The world has become very, very quiet.

We have been sitting on the taxi rank for ages. I have been here for two hours but so far nobody has wanted a taxi. Apart from not earning anything this is pretty good really, because I have got some reading to do for the college course, and also I am trying to write a book during quiet moments.

I will have finished it before the end of the week at this rate.

We are in the middle of the village, because there is absolutely no point in sitting on the taxi rank next to the lake. The jetties are all under water and the boats are not running.

The ticket offices are closed, and there is nobody there.

There are quite a few ducks, but none of them seem to want a taxi.

I do not think that we are going to make very much money tonight.

This is not the end of the world. We could always sell Roger Poopy. Dogs are expensive at the moment.

One of our neighbours has just purchased a dog. It is a chocolate brown labrador puppy, and it is small and adorably appealing.

She has also got five children. The puppy is so exhausted from a half term of intensive child-entertaining that it could hardly keep its eyes open when we inspected it this afternoon. It merely glanced at us without interest and yawned.

I like puppies, but am very glad that we do not have any at the moment. They are very lovely but prone to spontaneous defecation, and we have not had the new carpet for long enough for the novelty to have worn off yet.

We took our dogs out for a splash across the park this morning, which gave us an opportunity to examine the aftermath of the floods.

They do not appear to have been terrible floods, more uncontrolled puddles. You could see the height to which the beck water had risen before it sank away, and it was sufficient to be a terrific nuisance, but not to merit the BBC’s twaddle about a life-threatening weather crisis, certainly not in Windermere.

We have got a minor crisis of our own, however, which is that none of the washing has dried.

Of course we brought lots and lots of washing back with us. Not only have we worn smart clothes and scruffy clothes and change-for-dinner clothes, but of course the sheets in the camper van needed to be changed. The towels had become limp and dejected, and there was the usual collection of tea towels and dishcloths that all needed to be boiled back to gleaming whiteness at the end of a holiday.

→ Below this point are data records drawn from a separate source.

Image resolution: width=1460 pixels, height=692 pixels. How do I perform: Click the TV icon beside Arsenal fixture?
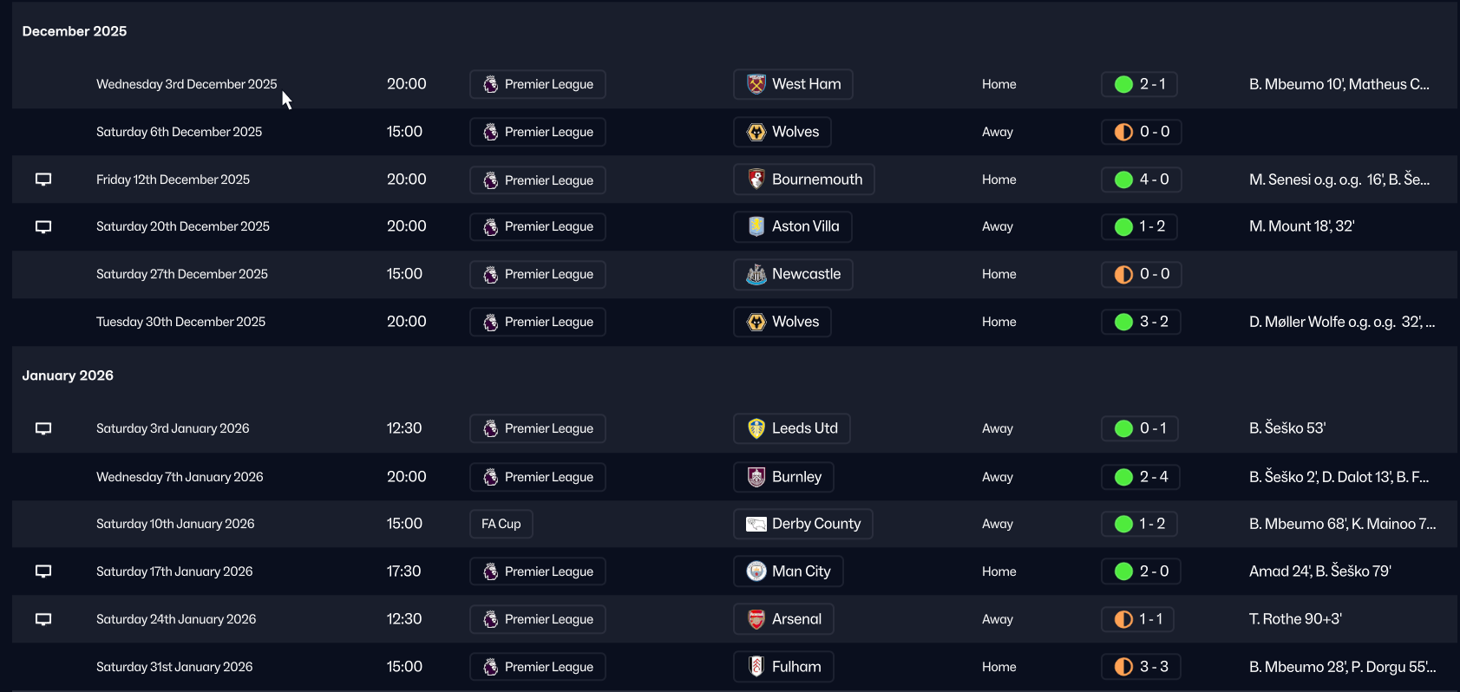tap(43, 619)
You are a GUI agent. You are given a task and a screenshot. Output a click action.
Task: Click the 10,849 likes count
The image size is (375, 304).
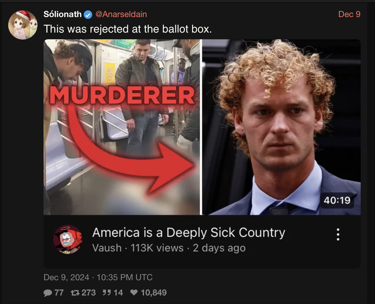point(154,293)
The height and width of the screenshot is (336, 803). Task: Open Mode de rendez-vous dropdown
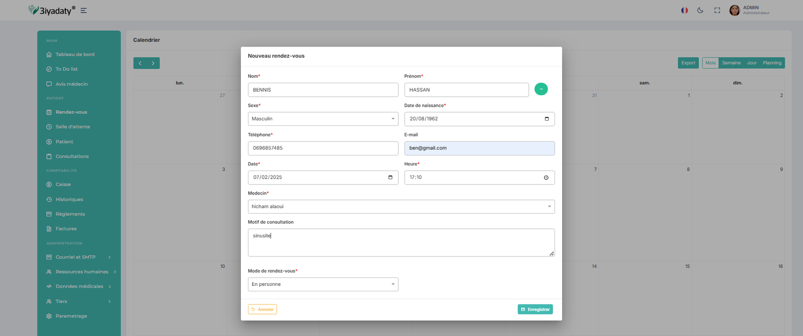(x=323, y=284)
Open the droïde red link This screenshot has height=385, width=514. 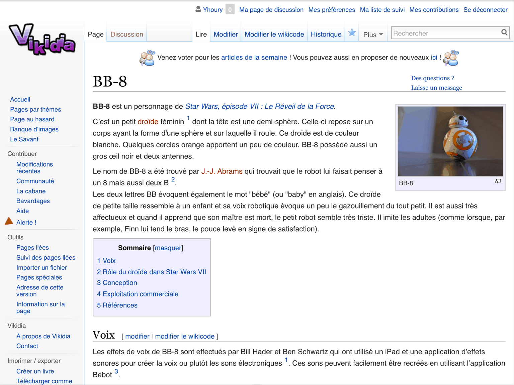(148, 122)
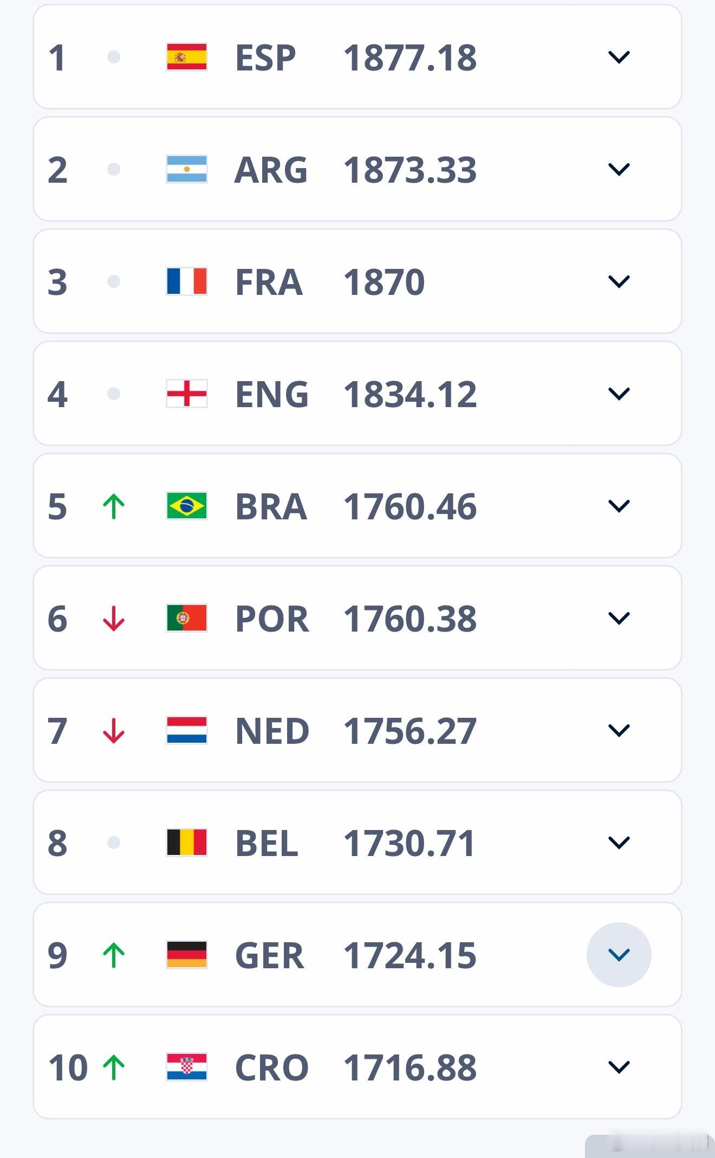Open the ARG team code link
Viewport: 715px width, 1158px height.
click(271, 170)
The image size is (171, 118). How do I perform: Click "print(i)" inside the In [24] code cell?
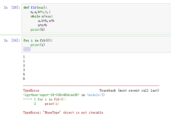point(35,45)
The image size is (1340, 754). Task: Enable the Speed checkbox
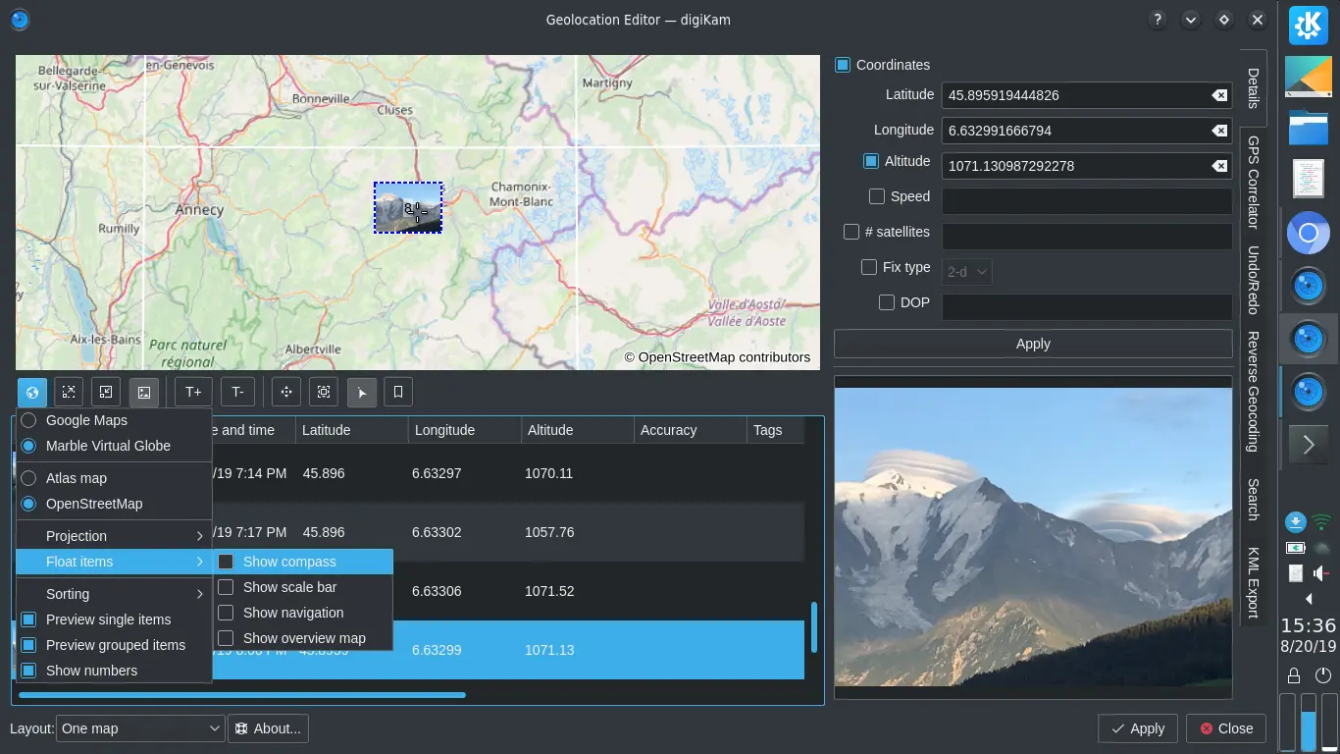pyautogui.click(x=876, y=195)
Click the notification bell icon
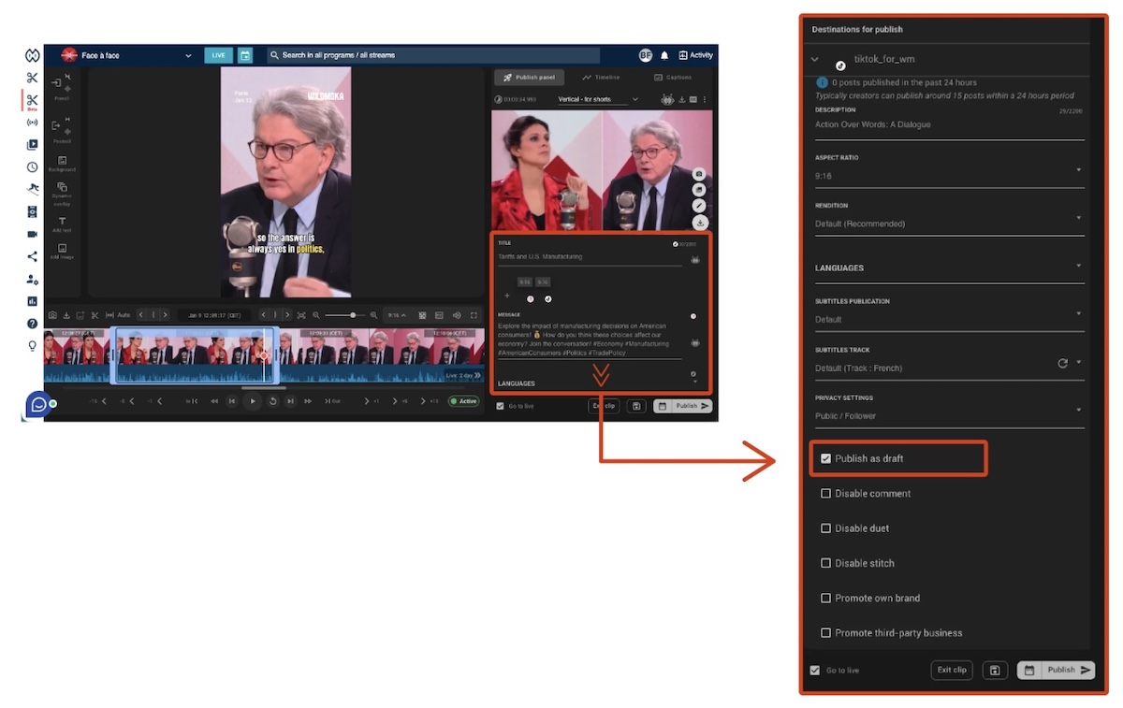This screenshot has width=1123, height=708. [664, 55]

We have washed it all over the last day or so, in a sort of washing-machine production line. We spread it over radiators and banisters and the backs of chairs until the house looked rather like Downton Abbey when the great family have gone off to London and Mrs. Hughes the housekeeper decides to sweep all the chimneys and polish the chandeliers.

Tiresomely none of it dried, and even though the house was not cold, this afternoon we had to light the fire.

After that the house was hot, and disconcertingly moist, even with the dehumidifiers on.

I pegged some of the washing outside this afternoon, but it didn’t dry there either, and the shirts that had flapped against the nasturtiums managed to come in wetter than they had gone out.

Mark has sawn up some firewood but we did not want to bring it in and stack it next to the fire because the wood was soaked as well, and we thought that we had got quite enough steaming things as it was.

In the end I opened the front door to let the steam escape, and with any luck by morning we will be starting to dry out again.

I am jolly glad we missed the actual wet bit.